Changing Price Differentials
Historically, BENTEK’s Braziel reminded IOGA WV, natural gas prices in the West generally have been less than Henry Hub, while prices in the East have exceeded the Henry Hub price.
But in the past couple years, he said, completion of the Rockies Express Pipeline along with five major Southwestern and Mid-Continent projects–Texas Gas Transmission, and Mid-Continent Express, Gulf Crossing, Gulf South, and Southeast Supply Header pipelines–have added 6.4 Bcf/d of pipeline capacity flowing into the eastern half of the United States.
To illustrate the impact on traditional natural gas price differentials, Braziel noted that the average Henry Hub price for 2007 was $6.94 an Mcf, while the average price in the Rocky Mountains was $2.90 an Mcf less, and prices in Appalachia and farther northeast exceeded Henry Hub by $0.27 and $1.49, respectively. But in 2009, he said, negative basis in the Rockies dropped to only $0.19 on average, while Appalachia and the Northeast saw their positive differentials contract by $0.16 and $1.16, respectively.

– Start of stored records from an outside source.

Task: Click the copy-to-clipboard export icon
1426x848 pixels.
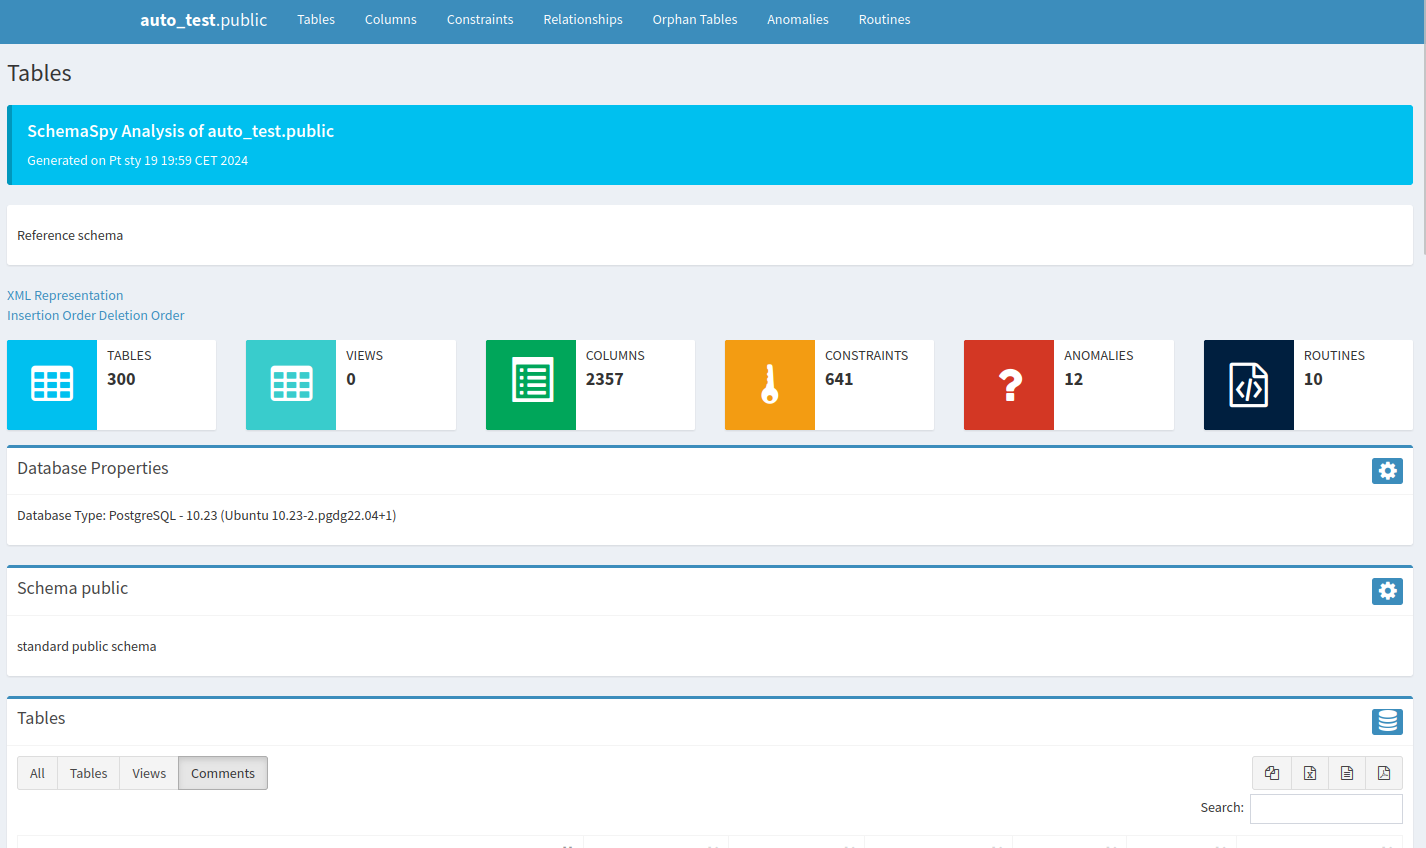Action: 1271,773

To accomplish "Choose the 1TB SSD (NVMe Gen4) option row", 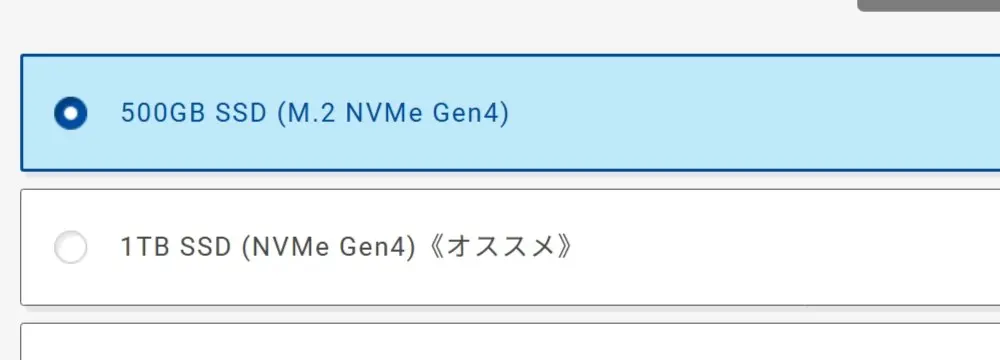I will (x=510, y=247).
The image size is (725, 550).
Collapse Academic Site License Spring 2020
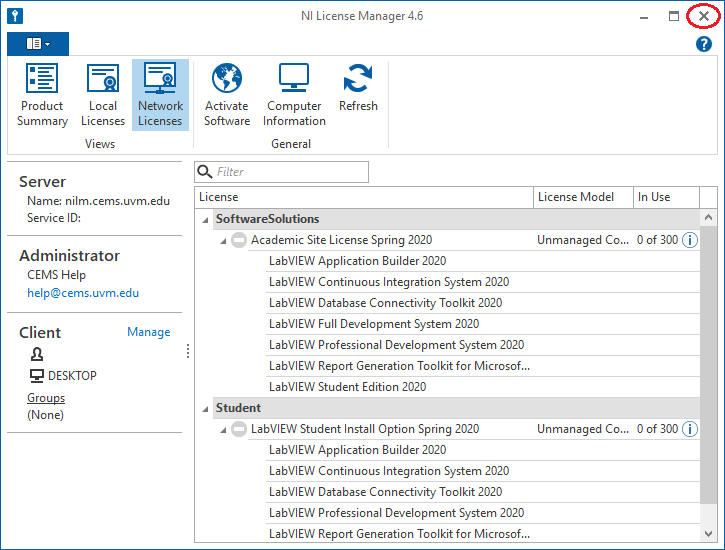pyautogui.click(x=224, y=241)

“Flows and changes in supply and demand relationships change basis,” Braziel remarked. “Keep that in mind because there are more changes coming to a market near you.”
One major change, he allowed, is the potential of the Marcellus Shale to add to natural gas supply in the eastern United States. Braziel said BENTEK’s analytics group projected Pennsylvania’s 1.0 Bcf/d of Marcellus production likely would increase to 2.0 Bcf/d by 2015, and could reach as high as 5 Bcf/d-6 Bcf/d if political and infrastructure constraints could be resolved.

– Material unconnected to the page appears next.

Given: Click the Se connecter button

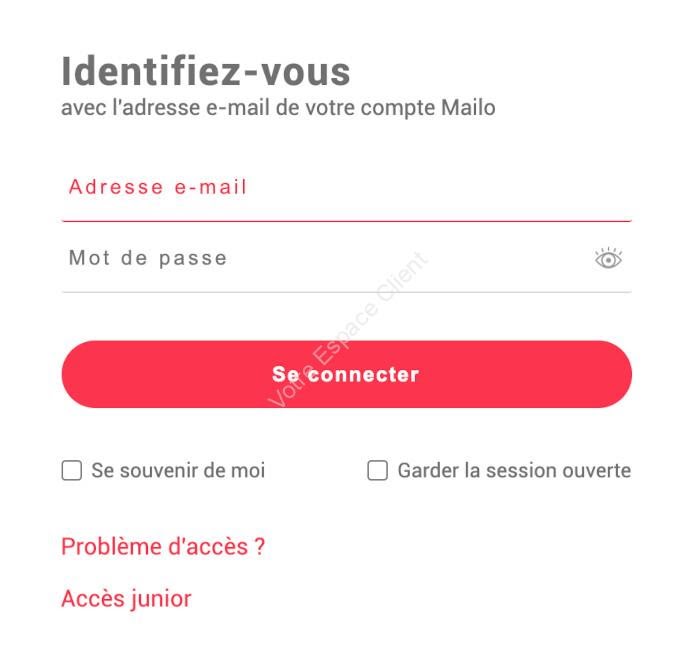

To examine the impact of increasing Marcellus production, Braziel compared Appalachian gas supplies to a bucket. “During summer 2009, we put 1.4 Bcf/d of Canadian gas into that bucket,” he reported. “We put in 1.6 Bcf/d of Mid-Continent and Rockies gas. We added 5.3 Bcf/d from the Gulf of Mexico region, and local production was 2.2 Bcf/d.”
Of that total 10.5 Bcf/d of natural gas supply, Braziel said, 3.2 Bcf/d was consumed locally, 3.7 Bcf/d went east to Philadelphia, New York and Boston markets, and the remainder went into storage. “The question then is what happens when that 2.2 Bcf/d of Appalachian production gets a lot bigger?” he posed.
With minimal increases in demand expected in the near future, Braziel predicted the first 1 Bcf/d of additional Marcellus volumes would “steal market share from Canada.” A 2 Bcf/d increase in Marcellus gas would begin to back out supplies from the Mid-Continent, Rockies and Gulf of Mexico, he said.
“But that is not all that is going on,” Braziel continued, pointing to predictions that imports of liquefied natural gas into the U.S. East Coast were likely to grow as well. LNG will displace Appalachian gas that had been flowing to Eastern markets, likely backing out even more Gulf of Mexico supplies, he projected.
What it all means, Braziel concluded, is “Appalachian gas prices are going to continue to be under pressure. The more gas that has to move out of (Appalachia) to places besides the East means the basis advantage this area has seen for a long time could go away.
“We could have a lot less gas coming in from the Mid-Continent and the Gulf,” Braziel said. “And if that happens, the value of pipeline capacity into this area has to decrease and the value of pipeline capacity out of this area has to increase.”